● **WORK REQUIRED**
For the word "question", state how many lines below contain it. Give no other text.

● **SUPPLIED DATA**
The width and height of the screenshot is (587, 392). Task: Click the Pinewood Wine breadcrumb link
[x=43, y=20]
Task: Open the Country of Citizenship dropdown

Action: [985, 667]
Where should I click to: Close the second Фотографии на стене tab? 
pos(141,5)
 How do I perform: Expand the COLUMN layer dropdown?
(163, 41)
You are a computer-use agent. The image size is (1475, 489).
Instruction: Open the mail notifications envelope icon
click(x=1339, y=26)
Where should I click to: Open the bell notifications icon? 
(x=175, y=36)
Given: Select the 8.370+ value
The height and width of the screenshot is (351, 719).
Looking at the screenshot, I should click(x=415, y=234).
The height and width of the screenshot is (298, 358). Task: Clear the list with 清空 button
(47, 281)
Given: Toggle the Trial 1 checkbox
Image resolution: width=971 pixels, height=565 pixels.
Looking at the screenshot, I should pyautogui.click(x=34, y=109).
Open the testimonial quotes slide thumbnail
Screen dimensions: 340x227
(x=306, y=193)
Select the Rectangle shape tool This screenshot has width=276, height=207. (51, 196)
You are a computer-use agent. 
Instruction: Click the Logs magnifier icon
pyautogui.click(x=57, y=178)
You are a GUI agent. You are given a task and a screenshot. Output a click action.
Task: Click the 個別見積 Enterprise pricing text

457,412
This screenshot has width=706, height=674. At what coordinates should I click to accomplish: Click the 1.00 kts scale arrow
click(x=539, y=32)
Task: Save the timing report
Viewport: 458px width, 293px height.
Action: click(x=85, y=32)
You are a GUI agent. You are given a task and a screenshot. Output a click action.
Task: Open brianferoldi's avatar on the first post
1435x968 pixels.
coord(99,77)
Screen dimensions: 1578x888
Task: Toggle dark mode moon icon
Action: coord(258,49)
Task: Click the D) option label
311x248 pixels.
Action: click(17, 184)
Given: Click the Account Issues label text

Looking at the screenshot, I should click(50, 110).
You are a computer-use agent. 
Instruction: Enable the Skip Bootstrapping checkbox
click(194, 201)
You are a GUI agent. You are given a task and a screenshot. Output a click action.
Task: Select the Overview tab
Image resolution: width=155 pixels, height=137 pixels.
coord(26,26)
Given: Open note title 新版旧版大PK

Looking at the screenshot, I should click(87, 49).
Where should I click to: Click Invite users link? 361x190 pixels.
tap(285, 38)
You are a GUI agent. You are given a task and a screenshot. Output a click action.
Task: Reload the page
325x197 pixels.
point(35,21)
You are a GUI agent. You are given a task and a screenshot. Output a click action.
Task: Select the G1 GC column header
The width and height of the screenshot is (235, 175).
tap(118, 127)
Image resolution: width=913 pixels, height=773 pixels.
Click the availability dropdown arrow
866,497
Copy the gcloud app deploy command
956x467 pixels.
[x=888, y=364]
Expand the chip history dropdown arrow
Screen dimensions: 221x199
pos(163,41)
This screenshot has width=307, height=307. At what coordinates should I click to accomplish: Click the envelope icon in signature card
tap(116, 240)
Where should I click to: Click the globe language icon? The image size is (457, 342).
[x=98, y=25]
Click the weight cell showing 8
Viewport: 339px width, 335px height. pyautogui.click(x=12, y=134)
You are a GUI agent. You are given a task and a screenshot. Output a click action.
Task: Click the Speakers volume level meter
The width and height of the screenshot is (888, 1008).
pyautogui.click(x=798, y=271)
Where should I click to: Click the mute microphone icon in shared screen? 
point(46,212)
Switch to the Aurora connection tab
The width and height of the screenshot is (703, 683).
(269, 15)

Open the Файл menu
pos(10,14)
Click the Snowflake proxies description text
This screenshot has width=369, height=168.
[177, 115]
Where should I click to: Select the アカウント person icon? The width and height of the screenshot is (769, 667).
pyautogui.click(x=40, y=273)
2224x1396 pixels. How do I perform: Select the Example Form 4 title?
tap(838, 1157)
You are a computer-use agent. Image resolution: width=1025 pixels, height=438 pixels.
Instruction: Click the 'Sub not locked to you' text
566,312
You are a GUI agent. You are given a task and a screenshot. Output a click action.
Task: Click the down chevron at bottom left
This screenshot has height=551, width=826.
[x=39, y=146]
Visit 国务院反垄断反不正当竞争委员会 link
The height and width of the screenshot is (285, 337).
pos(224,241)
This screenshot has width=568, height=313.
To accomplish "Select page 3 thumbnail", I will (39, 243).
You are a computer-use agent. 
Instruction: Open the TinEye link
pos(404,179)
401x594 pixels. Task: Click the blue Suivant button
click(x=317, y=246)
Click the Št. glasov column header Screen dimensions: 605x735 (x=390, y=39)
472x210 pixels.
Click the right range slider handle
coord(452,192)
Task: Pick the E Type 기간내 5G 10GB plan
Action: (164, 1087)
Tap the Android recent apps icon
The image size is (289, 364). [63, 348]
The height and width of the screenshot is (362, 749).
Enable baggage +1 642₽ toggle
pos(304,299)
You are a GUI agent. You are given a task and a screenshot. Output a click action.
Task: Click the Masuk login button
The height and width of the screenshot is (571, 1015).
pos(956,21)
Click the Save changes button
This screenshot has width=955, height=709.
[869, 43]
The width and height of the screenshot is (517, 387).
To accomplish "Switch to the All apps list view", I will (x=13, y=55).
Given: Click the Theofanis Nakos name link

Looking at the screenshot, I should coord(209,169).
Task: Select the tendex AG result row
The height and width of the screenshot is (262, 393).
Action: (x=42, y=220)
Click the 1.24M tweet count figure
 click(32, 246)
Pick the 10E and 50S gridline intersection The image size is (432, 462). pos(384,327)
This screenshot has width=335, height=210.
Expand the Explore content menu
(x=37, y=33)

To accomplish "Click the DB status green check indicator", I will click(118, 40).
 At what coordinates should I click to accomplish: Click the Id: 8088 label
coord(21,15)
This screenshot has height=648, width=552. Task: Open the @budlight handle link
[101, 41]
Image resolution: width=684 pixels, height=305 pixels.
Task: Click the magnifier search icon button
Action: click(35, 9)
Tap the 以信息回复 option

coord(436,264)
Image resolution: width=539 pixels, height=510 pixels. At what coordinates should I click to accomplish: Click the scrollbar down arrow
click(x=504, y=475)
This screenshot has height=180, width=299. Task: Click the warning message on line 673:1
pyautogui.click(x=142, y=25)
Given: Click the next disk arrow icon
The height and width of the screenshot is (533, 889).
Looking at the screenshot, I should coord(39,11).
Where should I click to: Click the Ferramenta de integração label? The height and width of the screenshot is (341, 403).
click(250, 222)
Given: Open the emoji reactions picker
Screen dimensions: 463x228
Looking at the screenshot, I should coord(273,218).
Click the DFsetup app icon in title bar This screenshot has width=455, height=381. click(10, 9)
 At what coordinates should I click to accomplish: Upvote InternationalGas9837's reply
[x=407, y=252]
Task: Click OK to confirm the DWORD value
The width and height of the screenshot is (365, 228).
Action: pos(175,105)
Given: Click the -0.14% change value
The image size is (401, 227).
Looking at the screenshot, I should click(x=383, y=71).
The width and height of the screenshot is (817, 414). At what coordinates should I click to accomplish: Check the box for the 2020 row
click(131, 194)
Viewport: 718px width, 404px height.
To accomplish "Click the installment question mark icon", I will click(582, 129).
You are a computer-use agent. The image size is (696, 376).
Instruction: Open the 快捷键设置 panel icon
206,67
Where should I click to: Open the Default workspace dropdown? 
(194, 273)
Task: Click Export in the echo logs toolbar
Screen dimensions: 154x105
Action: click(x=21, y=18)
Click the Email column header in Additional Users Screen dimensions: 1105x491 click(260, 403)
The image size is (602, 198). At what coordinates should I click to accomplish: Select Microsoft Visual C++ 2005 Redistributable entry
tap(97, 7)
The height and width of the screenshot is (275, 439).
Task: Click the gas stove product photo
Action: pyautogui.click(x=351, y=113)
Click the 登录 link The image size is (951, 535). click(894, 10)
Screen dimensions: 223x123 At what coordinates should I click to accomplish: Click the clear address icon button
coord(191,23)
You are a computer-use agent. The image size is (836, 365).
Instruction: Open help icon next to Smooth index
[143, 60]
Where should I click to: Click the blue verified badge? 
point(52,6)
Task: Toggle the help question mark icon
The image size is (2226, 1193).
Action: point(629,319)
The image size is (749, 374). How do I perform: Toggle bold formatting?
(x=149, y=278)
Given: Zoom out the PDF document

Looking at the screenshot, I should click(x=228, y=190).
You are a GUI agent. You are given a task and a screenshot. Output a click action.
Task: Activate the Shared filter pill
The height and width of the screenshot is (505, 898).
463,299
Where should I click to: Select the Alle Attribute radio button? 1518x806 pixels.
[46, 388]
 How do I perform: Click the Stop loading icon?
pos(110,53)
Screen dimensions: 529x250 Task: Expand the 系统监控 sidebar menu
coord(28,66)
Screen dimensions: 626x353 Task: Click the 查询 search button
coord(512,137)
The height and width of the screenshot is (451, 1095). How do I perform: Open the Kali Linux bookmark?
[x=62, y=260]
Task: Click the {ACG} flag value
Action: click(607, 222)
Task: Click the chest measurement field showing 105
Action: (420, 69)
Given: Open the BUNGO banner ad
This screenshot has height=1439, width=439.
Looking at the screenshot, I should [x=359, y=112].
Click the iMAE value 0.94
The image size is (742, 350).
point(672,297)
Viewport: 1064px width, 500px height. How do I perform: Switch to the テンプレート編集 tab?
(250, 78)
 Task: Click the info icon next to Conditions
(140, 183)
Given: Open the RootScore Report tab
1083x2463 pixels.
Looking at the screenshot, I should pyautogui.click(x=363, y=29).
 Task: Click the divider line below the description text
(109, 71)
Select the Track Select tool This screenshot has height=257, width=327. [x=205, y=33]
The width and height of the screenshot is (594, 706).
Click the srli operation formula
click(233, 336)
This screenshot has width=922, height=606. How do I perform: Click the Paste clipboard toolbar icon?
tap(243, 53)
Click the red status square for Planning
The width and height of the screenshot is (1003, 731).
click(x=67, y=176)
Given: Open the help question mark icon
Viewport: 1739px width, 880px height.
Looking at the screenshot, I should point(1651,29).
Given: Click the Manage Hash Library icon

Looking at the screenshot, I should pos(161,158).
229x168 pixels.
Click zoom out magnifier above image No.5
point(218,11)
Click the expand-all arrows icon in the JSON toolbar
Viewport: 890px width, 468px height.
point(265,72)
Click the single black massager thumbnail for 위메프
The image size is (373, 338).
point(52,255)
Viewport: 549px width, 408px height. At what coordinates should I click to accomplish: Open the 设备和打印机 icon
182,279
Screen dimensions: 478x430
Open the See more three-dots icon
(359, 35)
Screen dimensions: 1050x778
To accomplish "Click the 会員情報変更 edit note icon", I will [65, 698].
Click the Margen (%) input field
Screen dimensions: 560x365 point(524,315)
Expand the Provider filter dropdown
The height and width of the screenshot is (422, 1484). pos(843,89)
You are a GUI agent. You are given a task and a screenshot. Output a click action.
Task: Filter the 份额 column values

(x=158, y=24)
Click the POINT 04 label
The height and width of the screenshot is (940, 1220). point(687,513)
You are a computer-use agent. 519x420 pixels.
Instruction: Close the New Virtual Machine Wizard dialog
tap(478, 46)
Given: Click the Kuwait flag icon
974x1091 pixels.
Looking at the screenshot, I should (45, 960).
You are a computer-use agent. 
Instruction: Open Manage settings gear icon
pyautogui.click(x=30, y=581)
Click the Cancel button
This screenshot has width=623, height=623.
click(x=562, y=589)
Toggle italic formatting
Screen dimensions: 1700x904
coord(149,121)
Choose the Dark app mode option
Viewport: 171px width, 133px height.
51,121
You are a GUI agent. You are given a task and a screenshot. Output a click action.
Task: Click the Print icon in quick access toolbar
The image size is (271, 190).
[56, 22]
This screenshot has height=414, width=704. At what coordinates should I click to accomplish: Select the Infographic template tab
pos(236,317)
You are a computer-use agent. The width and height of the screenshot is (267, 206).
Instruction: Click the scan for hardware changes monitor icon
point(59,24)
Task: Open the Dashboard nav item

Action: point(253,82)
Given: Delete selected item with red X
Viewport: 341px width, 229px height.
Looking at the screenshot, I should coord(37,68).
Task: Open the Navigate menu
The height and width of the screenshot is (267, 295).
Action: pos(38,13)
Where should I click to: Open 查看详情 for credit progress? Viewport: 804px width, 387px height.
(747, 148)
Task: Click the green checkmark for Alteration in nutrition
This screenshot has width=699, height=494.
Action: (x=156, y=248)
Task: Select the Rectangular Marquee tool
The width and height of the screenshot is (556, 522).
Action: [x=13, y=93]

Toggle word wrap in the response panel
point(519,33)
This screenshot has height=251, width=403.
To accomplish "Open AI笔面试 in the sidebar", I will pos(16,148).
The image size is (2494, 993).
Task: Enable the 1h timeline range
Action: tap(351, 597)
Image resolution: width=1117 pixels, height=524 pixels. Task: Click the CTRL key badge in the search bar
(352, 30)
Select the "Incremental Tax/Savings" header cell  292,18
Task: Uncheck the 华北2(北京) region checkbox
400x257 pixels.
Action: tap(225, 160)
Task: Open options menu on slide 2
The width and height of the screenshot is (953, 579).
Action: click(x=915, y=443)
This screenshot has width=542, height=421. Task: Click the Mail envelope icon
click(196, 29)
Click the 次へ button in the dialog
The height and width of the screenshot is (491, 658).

● **RESULT OF THIS TASK**
3